(Word and element location rows)
========================================================================

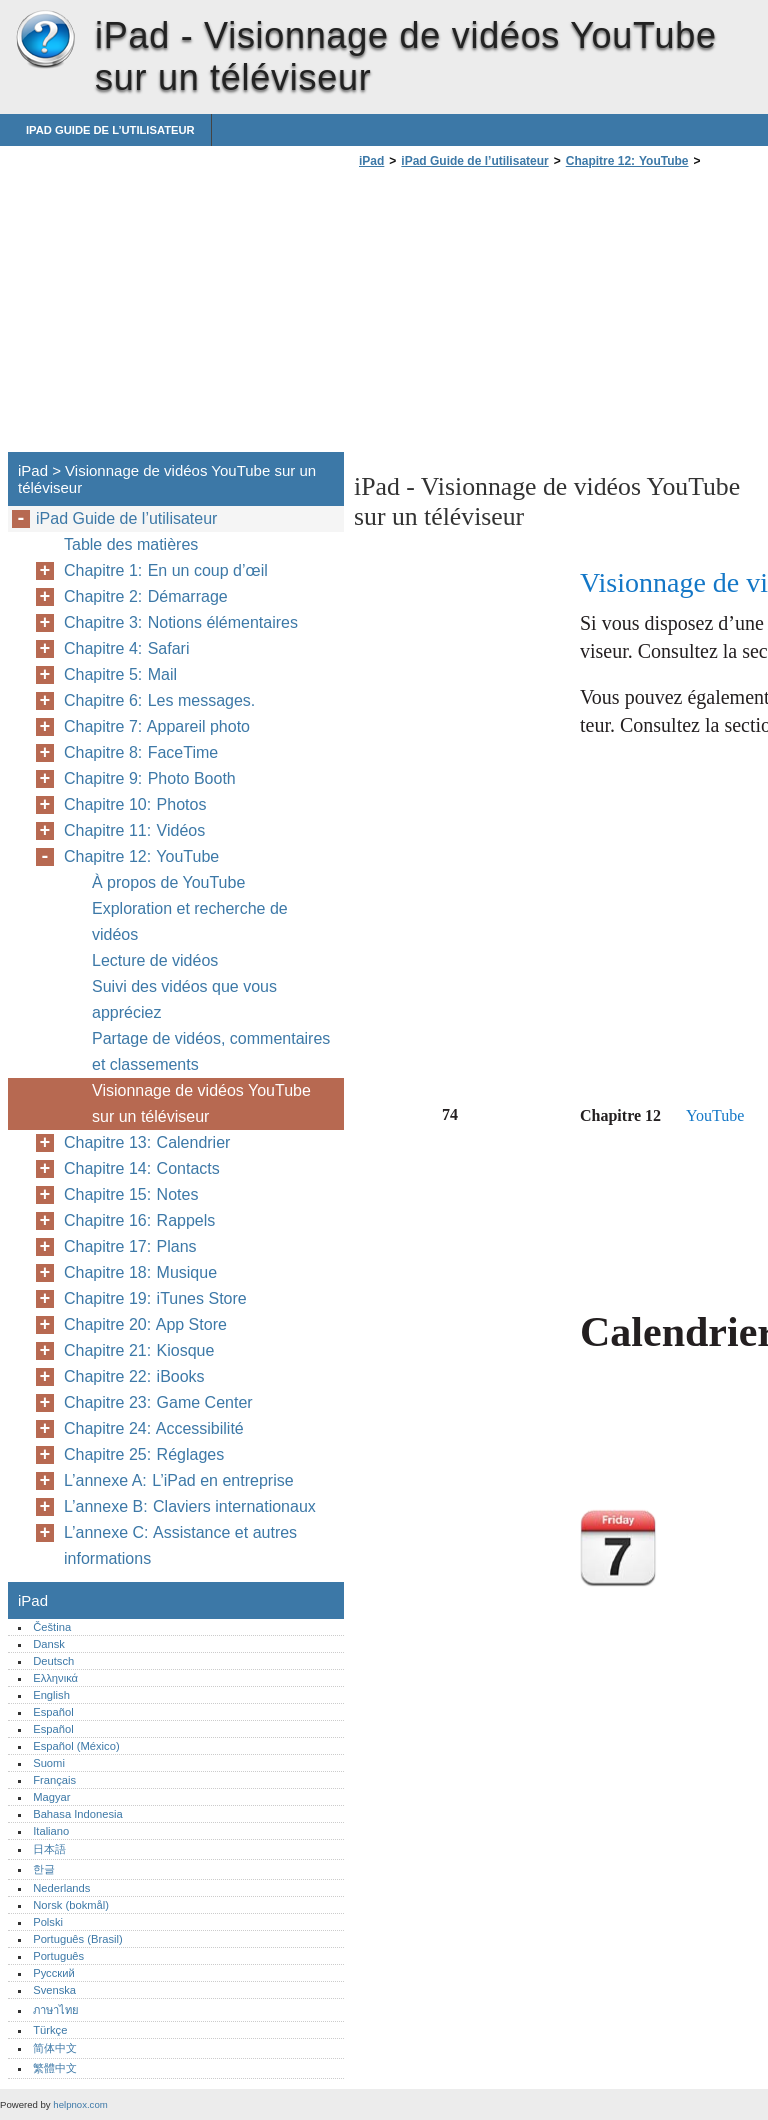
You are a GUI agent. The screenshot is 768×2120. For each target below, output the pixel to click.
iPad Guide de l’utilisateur (110, 130)
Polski (48, 1922)
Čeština (52, 1627)
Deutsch (53, 1661)
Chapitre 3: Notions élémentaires (181, 622)
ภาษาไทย (56, 2010)
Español (53, 1712)
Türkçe (50, 2030)
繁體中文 (55, 2068)
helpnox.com (80, 2104)
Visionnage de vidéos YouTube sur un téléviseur (201, 1103)
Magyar (51, 1797)
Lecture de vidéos (155, 960)
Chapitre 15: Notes (131, 1194)
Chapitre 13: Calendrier (147, 1142)
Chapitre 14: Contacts (142, 1168)
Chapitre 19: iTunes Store (155, 1298)
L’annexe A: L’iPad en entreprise (179, 1480)
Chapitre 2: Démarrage (146, 596)
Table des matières (131, 544)
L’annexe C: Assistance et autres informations (180, 1545)
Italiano (51, 1831)
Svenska (54, 1990)
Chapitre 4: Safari (127, 648)
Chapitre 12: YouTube (627, 161)
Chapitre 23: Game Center (158, 1402)
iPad (45, 40)
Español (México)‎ (76, 1746)
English (51, 1695)
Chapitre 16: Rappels (139, 1220)
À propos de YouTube (168, 882)
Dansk (49, 1644)
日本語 (49, 1849)
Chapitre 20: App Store (145, 1324)
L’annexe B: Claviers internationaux (190, 1506)
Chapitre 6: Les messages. (159, 700)
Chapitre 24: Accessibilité (154, 1428)
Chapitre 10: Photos (135, 804)
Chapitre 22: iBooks (134, 1376)
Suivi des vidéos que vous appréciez (184, 999)
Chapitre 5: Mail (120, 674)
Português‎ (58, 1956)
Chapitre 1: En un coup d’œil (166, 570)
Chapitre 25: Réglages (144, 1454)
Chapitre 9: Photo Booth (150, 778)
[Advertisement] (522, 316)
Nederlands (61, 1888)
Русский (54, 1973)
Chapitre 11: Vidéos (134, 830)
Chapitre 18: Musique (140, 1272)
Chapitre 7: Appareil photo (157, 726)
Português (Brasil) (78, 1939)
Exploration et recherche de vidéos (190, 921)
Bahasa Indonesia (78, 1814)
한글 (44, 1869)
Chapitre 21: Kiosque (139, 1350)
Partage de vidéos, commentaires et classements (211, 1051)
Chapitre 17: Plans (130, 1246)
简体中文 (55, 2048)
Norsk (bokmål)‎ (71, 1905)
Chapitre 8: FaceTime (141, 752)
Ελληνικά (55, 1678)
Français (54, 1780)
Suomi (49, 1763)
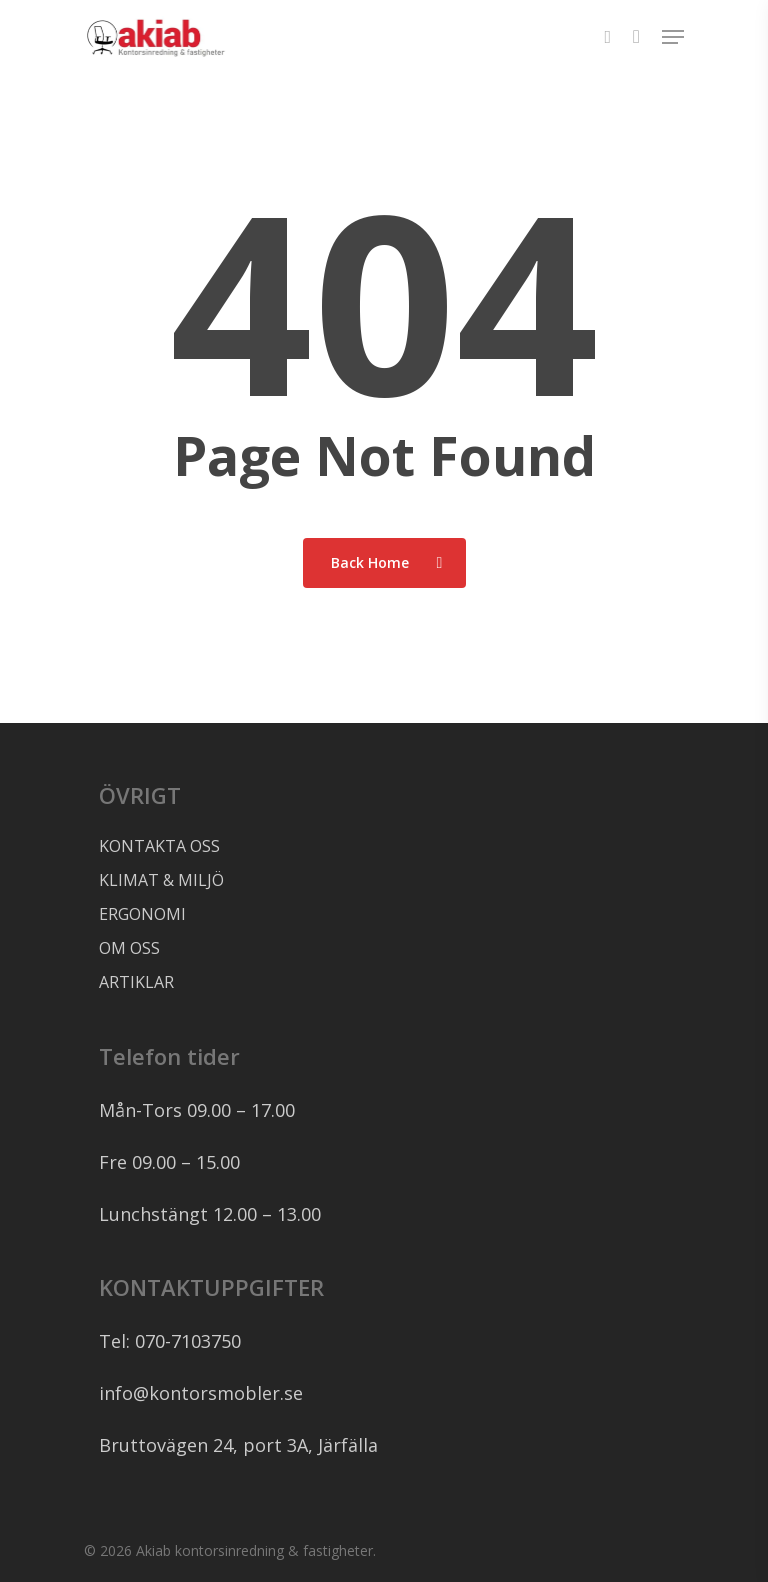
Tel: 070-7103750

========================================================================

**The task**
Turn every line of the rows above into a JSON list of strings, one string per line, with blank lines dropped. Leave the pictures out.

**Correct result**
[
  "You are a GUI agent. The screenshot is 768×2120. For each target below, output the pixel to click.",
  "iPad Guide de l’utilisateur (110, 130)",
  "Polski (48, 1922)",
  "Čeština (52, 1627)",
  "Deutsch (53, 1661)",
  "Chapitre 3: Notions élémentaires (181, 622)",
  "ภาษาไทย (56, 2010)",
  "Español (53, 1712)",
  "Türkçe (50, 2030)",
  "繁體中文 (55, 2068)",
  "helpnox.com (80, 2104)",
  "Visionnage de vidéos YouTube sur un téléviseur (201, 1103)",
  "Magyar (51, 1797)",
  "Lecture de vidéos (155, 960)",
  "Chapitre 15: Notes (131, 1194)",
  "Chapitre 13: Calendrier (147, 1142)",
  "Chapitre 14: Contacts (142, 1168)",
  "Chapitre 19: iTunes Store (155, 1298)",
  "L’annexe A:\u0003 L’iPad en entreprise (179, 1480)",
  "Chapitre 2: Démarrage (146, 596)",
  "Table des matières (131, 544)",
  "L’annexe C\u0003: Assistance et autres informations (180, 1545)",
  "Italiano (51, 1831)",
  "Svenska (54, 1990)",
  "Chapitre 4: Safari (127, 648)",
  "Chapitre 12: YouTube (627, 161)",
  "Chapitre 23: Game Center (158, 1402)",
  "iPad (45, 40)",
  "Español (México)‎ (76, 1746)",
  "English (51, 1695)",
  "Chapitre 16: Rappels (139, 1220)",
  "À propos de YouTube (168, 882)",
  "Dansk (49, 1644)",
  "日本語 (49, 1849)",
  "Chapitre 20: App Store (145, 1324)",
  "L’annexe B:\u0003 Claviers internationaux (190, 1506)",
  "Chapitre 6: Les messages. (159, 700)",
  "Chapitre 24: Accessibilité (154, 1428)",
  "Chapitre 10: Photos (135, 804)",
  "Chapitre 22: iBooks (134, 1376)",
  "Suivi des vidéos que vous appréciez (184, 999)",
  "Chapitre 5: Mail (120, 674)",
  "Português‎ (58, 1956)",
  "Chapitre 1: En un coup d’œil (166, 570)",
  "Chapitre 25: Réglages (144, 1454)",
  "Chapitre 9: Photo Booth (150, 778)",
  "[Advertisement] (522, 316)",
  "Nederlands (61, 1888)",
  "Русский (54, 1973)",
  "Chapitre 11: Vidéos (134, 830)",
  "Chapitre 18: Musique (140, 1272)",
  "Chapitre 7: Appareil photo (157, 726)",
  "Português (Brasil) (78, 1939)",
  "Exploration et recherche de vidéos (190, 921)",
  "Bahasa Indonesia (78, 1814)",
  "한글 (44, 1869)",
  "Chapitre 21: Kiosque (139, 1350)",
  "Partage de vidéos, commentaires et classements (211, 1051)",
  "Chapitre 17: Plans (130, 1246)",
  "简体中文 (55, 2048)",
  "Norsk (bokmål)‎ (71, 1905)",
  "Chapitre 8: FaceTime (141, 752)",
  "Ελληνικά (55, 1678)",
  "Français (54, 1780)",
  "Suomi (49, 1763)",
  "Tel: 070-7103750"
]